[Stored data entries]

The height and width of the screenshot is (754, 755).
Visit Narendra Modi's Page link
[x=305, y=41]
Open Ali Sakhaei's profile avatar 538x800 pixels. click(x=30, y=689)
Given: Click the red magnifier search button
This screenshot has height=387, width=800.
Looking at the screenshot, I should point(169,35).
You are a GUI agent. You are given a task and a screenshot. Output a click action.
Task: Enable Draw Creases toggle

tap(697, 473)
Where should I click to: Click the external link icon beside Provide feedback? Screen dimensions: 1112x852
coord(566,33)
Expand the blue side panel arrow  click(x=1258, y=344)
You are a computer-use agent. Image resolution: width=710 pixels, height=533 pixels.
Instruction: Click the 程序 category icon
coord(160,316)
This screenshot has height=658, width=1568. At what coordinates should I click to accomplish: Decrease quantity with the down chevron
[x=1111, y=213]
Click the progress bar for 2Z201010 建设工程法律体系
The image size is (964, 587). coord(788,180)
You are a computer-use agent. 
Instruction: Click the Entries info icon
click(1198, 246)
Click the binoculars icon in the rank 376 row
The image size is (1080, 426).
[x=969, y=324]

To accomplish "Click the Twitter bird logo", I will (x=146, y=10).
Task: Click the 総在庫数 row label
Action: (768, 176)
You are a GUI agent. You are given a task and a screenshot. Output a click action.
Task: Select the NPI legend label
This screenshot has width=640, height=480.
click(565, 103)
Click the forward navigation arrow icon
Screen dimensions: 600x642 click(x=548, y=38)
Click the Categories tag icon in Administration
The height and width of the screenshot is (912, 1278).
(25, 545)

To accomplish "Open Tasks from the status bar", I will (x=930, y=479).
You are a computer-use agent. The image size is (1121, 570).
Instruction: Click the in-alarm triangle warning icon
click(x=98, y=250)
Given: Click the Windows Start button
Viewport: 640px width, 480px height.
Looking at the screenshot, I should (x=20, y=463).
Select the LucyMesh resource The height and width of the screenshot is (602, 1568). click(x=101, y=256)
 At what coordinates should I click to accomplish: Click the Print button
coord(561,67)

### WHAT YOU ARE ASKED TO DO:
Start at the first line of the data above. Stop after the line containing "Given: Click the Windows Start button", reproducing each line exactly and adding nothing.

### RESPONSE BELOW:
The height and width of the screenshot is (754, 755).
Visit Narendra Modi's Page link
[x=305, y=41]
Open Ali Sakhaei's profile avatar 538x800 pixels. click(x=30, y=689)
Given: Click the red magnifier search button
This screenshot has height=387, width=800.
Looking at the screenshot, I should point(169,35).
You are a GUI agent. You are given a task and a screenshot. Output a click action.
Task: Enable Draw Creases toggle

tap(697, 473)
Where should I click to: Click the external link icon beside Provide feedback? Screen dimensions: 1112x852
coord(566,33)
Expand the blue side panel arrow  click(x=1258, y=344)
You are a computer-use agent. Image resolution: width=710 pixels, height=533 pixels.
Instruction: Click the 程序 category icon
coord(160,316)
This screenshot has height=658, width=1568. At what coordinates should I click to accomplish: Decrease quantity with the down chevron
[x=1111, y=213]
Click the progress bar for 2Z201010 建设工程法律体系
The image size is (964, 587). coord(788,180)
You are a computer-use agent. 
Instruction: Click the Entries info icon
click(1198, 246)
Click the binoculars icon in the rank 376 row
The image size is (1080, 426).
[x=969, y=324]

To accomplish "Click the Twitter bird logo", I will (x=146, y=10).
Task: Click the 総在庫数 row label
Action: (768, 176)
You are a GUI agent. You are given a task and a screenshot. Output a click action.
Task: Select the NPI legend label
This screenshot has width=640, height=480.
click(565, 103)
Click the forward navigation arrow icon
Screen dimensions: 600x642 click(x=548, y=38)
Click the Categories tag icon in Administration
The height and width of the screenshot is (912, 1278).
(25, 545)

To accomplish "Open Tasks from the status bar", I will (x=930, y=479).
You are a computer-use agent. The image size is (1121, 570).
Instruction: Click the in-alarm triangle warning icon
click(x=98, y=250)
Given: Click the Windows Start button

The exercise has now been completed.